Title: Short-term forecasting method for lighting energy consumption of large buildings based on time series analysis
Authors: Yanpeng Li; Guofeng Zhang
Addresses: Department of Environmental Design, University of Science and Technology Liaoning, Liaoning, Anshan, China; Department of Architecture, University of Science and Technology Liaoning, Liaoning, Anshan, China ' Department of Environmental Design, University of Science and Technology Liaoning, Liaoning, Anshan, China; Department of Architecture, University of Science and Technology Liaoning, Liaoning, Anshan, China
Abstract: In order to overcome the problems of high data noise, low prediction accuracy and long prediction time in the traditional short-term prediction method of lighting energy consumption of large buildings, a short-term prediction method of lighting energy consumption of large buildings based on time series analysis is proposed in this paper. The improved threshold function is used to denoise the data, and the fuzzy c-means clustering algorithm is used to cluster the denoised data. The time series analysis method is used to construct the self-excitation threshold autoregressive model. When the model parameters are optimal, the clustered data are input into the model to output the short-term prediction results of lighting energy consumption of large buildings.
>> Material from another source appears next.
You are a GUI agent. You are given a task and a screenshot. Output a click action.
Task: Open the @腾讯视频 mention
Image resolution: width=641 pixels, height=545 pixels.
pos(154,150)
The experimental results show that compared with the traditional method, the average data noise of this method is 12.3 dB, the prediction accuracy remains above 94% and the average prediction time is only 57 ms.
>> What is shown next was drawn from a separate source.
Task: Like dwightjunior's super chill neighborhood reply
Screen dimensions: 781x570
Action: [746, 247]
Keywords: time series analysis; large buildings; lighting energy consumption; short-term forecast; fuzzy c-means clustering algorithm; self-excitation threshold autoregressive model; particle swarm optimisation algorithm.
DOI: 10.1504/IJGEI.2023.130673
International Journal of Global Energy Issues, 2023 Vol.45 No.3, pp.220 - 232
Received: 16 Dec 2021
Accepted: 01 Jun 2022
Published online: 02 May 2023 *